I don't think this is a good idea. We don't actually need a structured CFG at this point, and tail duplicating isn't exactly unstructuring anyway. This is not an alternative to fixing the LiveVariables update problem, it's just the testcase that broke happened to have appeared due to tail duplication

This revision now requires changes to proceed.Jan 26 2022, 7:25 AM

Is this an alternative to D117796?

No, this is not trying to fix that problem. That patch should still be needed for block split when processing PHI introduced by LCSSA.

I don't think this is a good idea. We don't actually need a structured CFG at this point, and tail duplicating isn't exactly unstructuring anyway. This is not an alternative to fixing the LiveVariables update problem, it's just the testcase that broke happened to have appeared due to tail duplication

Tail duplicating divergent branching is also pretty bad idea. Can you prove ANY benefit by duplicating divergent branching?

I don't think this is a good idea. We don't actually need a structured CFG at this point, and tail duplicating isn't exactly unstructuring anyway. This is not an alternative to fixing the LiveVariables update problem, it's just the testcase that broke happened to have appeared due to tail duplication

Tail duplicating divergent branching is also pretty bad idea. Can you prove ANY benefit by duplicating divergent branching?

Structurization is an aid to insert the exec mask manipulation instructions, and after that point we no longer care about preserving it. SI_IF isn't really a branch, although we insert a skip exec branch just in case it's necessary and is logically just bit manipulation. It's the ugly glue we use between the real CFG and the divergent CFG.

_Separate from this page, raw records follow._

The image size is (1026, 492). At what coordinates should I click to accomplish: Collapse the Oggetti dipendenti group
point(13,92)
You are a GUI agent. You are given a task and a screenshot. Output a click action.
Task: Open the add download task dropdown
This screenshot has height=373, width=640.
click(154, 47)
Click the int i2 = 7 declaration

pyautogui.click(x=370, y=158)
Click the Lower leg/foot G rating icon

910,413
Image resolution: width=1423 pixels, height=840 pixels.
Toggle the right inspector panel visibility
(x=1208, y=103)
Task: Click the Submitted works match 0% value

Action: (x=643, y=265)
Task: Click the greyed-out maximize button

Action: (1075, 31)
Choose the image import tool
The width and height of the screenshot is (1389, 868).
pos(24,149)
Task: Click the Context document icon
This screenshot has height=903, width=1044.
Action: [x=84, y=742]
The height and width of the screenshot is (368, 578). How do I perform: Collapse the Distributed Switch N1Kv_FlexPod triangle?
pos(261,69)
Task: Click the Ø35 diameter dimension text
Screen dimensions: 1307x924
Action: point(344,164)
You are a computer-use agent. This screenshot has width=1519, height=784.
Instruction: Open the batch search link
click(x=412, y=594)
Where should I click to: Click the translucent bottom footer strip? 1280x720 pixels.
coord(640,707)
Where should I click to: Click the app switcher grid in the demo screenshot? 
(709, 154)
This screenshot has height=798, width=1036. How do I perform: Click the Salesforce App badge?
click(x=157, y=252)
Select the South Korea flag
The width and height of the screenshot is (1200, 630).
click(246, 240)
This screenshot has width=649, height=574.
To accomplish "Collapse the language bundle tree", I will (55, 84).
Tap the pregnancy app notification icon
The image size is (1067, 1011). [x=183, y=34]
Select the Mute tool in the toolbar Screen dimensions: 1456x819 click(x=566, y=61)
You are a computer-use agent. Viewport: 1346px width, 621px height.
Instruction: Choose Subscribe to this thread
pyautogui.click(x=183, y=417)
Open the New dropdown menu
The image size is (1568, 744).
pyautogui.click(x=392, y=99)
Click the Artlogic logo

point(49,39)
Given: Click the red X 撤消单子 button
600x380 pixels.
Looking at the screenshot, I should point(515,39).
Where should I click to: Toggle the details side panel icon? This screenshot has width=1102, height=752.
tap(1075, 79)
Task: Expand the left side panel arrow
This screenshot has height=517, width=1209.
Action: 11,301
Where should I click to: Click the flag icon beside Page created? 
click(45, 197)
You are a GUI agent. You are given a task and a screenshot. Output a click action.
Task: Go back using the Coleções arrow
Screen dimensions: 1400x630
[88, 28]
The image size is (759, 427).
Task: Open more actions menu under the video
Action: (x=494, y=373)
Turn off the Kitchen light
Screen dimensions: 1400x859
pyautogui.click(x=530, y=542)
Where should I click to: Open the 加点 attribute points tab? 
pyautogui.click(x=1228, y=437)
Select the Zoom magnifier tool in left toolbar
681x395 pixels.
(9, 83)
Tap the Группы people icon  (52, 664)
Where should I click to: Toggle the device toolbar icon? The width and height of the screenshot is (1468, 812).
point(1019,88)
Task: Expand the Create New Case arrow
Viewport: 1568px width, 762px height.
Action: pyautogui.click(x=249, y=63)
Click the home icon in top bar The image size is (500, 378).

I don't think this is a good idea. We don't actually need a structured CFG at this point, and tail duplicating isn't exactly unstructuring anyway. This is not an alternative to fixing the LiveVariables update problem, it's just the testcase that broke happened to have appeared due to tail duplication

Tail duplicating divergent branching is also pretty bad idea. Can you prove ANY benefit by duplicating divergent branching?

It's probably not a good idea, but we don't really require this property. In the testcase I was looking at, it nets adding one additional instruction (probably because it ends up confusing the optimize exec passes). I guess given how infrequently this probably occurs, this is OK. I think it would be an interesting experiment to run benchmarks with and without this with global-isel (although we probably need to have correct regbankselect first)

arsenm accepted this revision.Mar 28 2022, 3:42 PM

I think we don't need to do this, but it should in general result in a net increase in the number of instructions. Can you add a comment explaining that this is not a hard requirement to not duplicate?

This revision is now accepted and ready to land.Mar 28 2022, 3:42 PM
Herald added a project: Restricted Project. · View Herald TranscriptMar 28 2022, 3:42 PM
Herald added a subscriber: hsmhsm. · View Herald Transcript
arsenm added a comment.Jun 3 2022, 6:29 AM

Reverse ping

ruiling updated this revision to Diff 494168.Feb 1 2023, 10:21 PM

rebase with more comment

ruiling edited the summary of this revision. (Show Details)Feb 1 2023, 10:25 PM

I revisit the problem again. I agree we are allowed to duplicate such intrinsic based on the fact that the intrinsic lower has already support their usage in unstructured CFG. but the case shown that duplicating such intrinsics might not be helpful for generating better code. By making them non-duplicable, we would get simplified usage of control flow intrinsics. Some testing on large set of graphics shaders, the change causes no code generation differences.

arsenm accepted this revision.Feb 2 2023, 2:58 AM

LGTM with additional comments

llvm/lib/Target/AMDGPU/SIInstructions.td
345

Should add a comment that this is not a hard requirement

353

Should add a comment that this is not a hard requirement

This revision was landed with ongoing or failed builds.Feb 5 2023, 11:34 PM
This revision was automatically updated to reflect the committed changes.